Gezonde scholen in gezonde gebouwen
Een belangrijke voorwaarde voor kwaliteitsvol onderwijs is degelijke infrastructuur. Dat een nieuw of vernieuwd schoolgebouw ook pedagogisch een verschil kan maken, toonde bijvoorbeeld GO! technisch atheneum in Halle. Grotendeels gefinancierd met capaciteitsmiddelen verrezen daar nieuwe instructielokalen, open leerruimtes en een studio geschikt voor radio maken. Ook in Dendermonde gebruikten het GO! atheneum en de middenschool GO! MAD capaciteitsmiddelen om de schoolgebouwen te vernieuwen zodat die voldoen aan de onderwijsnoden van vandaag.
Nieuwe schoolgebouwen waren er ook voor onder meer GO! basisschool de Bijenkorf in Sint-Gillis-Dendermonde, GO! basisschool voor buitengewoon onderwijs Groenlaar in Niel en GO! basisschool Arnoldus in Oudenburg. In die laatste school kreeg het gebouw een avontuurlijke en groene omgeving en zijn de klaslokalen afgestemd op de coteaching waarmee de school mooie resultaten behaalt.

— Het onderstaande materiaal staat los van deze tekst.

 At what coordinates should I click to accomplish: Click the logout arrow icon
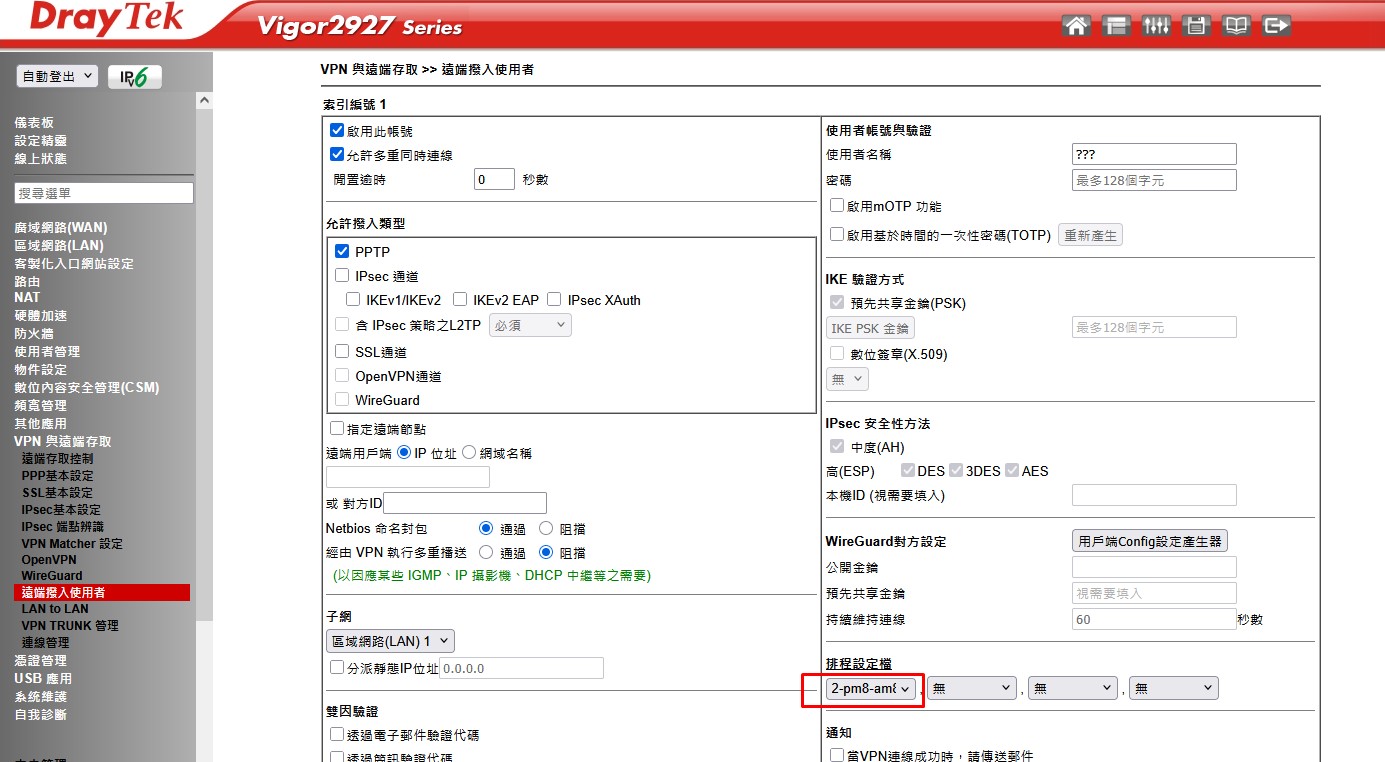(1276, 26)
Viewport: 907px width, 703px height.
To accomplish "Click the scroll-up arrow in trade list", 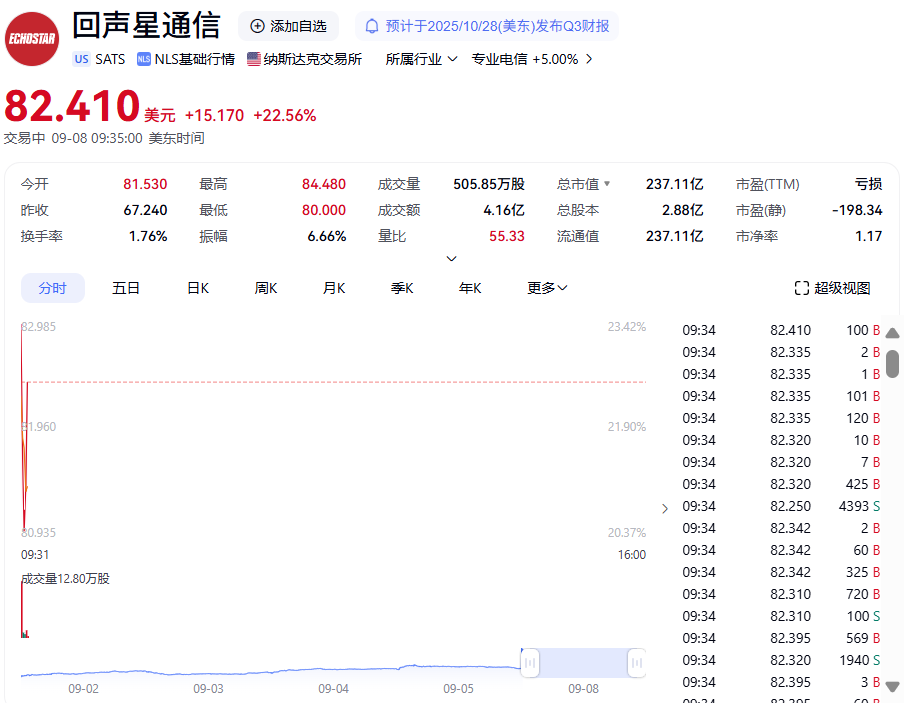I will click(892, 333).
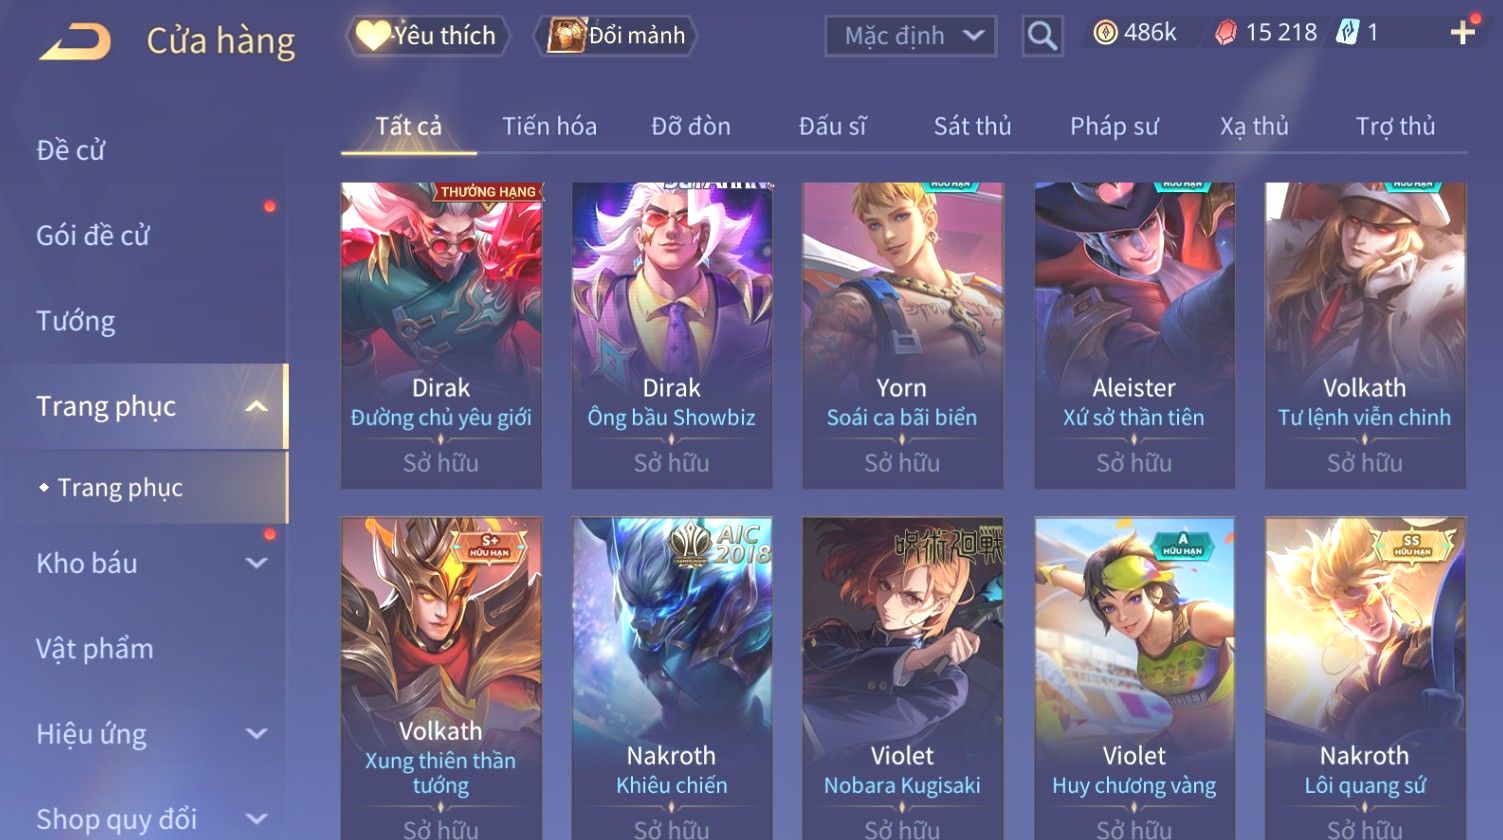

In Deurne mochten de GO! Spectrumschool en GO! inclusieve STEM-basisschool De Trampoline een gloednieuwe campus inhuldigen. De STrEaM-campus is een hypermoderne leeromgeving voor leerlingen vanaf het instapklasje tot het zevende specialisatiejaar. Ook het Leersteuncentrum, het CLB en een vestiging van het CVO huizen op deze campus. ‘Ik ben ervan overtuigd dat dergelijke campussen nodig zijn in een toekomst die voor het GO! zo inclusief mogelijk moet zijn’, zegt Koen. ‘Maar om dat te realiseren heeft ons net veel meer infrastructuurmiddelen nodig. Het achtvoud van wat we nu krijgen. We rekenen erop dat de nieuwe Vlaamse Regering de budgetten voor infrastructuur fors zal optrekken.’

Samen streven naar kwaliteit
Een maatschappij in voortdurende verandering vraagt om een leven lang leren. In die opdracht spelen de Centra voor Volwassenenonderwijs van het GO! een vooraanstaande rol. Dit schooljaar bezocht Koen het CVO Mechelen en de vestiging van het CVO Antwerpen in Deurne. Met middelen van het Edusprongproject opende daar een Virtueel Open Leercentrum. Dat is een digitale ankerplaats waar cursisten hun vaardigheden kunnen versterken en nieuwe kennis opdoen.
De weg naar de toekomst inslaan met digitale leermiddelen, dat gebeurt ook in de GO! middenschool in Geraardsbergen. In de lessen geschiedenis brengt AI het verleden tot in de klas. Met behulp van ChatGPT kunnen de leerlingen in gesprek gaan met bijvoorbeeld Albert Einstein en Julius Caesar. ‘Artificiële intelligentie zal niet meer uit ons leven verdwijnen’, zegt Koen. ‘Dan is het interessant om te zien hoe scholen AI in de lessen integreren. Als we dit in heel ons net op een slimme manier toepassen, kan werken met AI dankzij de gebruiksvriendelijkheid zelfs een positief effect op de leermotivatie hebben.’
Het zijn maar enkele voorbeelden van sterke verhalen uit GO! scholen die dit jaar aan bod kwamen. ‘Het is inspirerend hoe in elke school leraren en directeurs initiatieven nemen voor kwaliteitsvol onderwijs en om echt elke leerling zover mogelijk te brengen. En hoe elke school met de eigen, dikwijls beperkte, middelen inventief omspringt met hindernissen’, besluit Koen. ‘Als we die initiatieven en inventiviteit nog beter over het net delen, kunnen we de onderwijskwaliteit vasthouden en zelfs nog verbeteren. De komende schooljaren mag die samenwerking een prioriteit voor heel het GO! zijn.’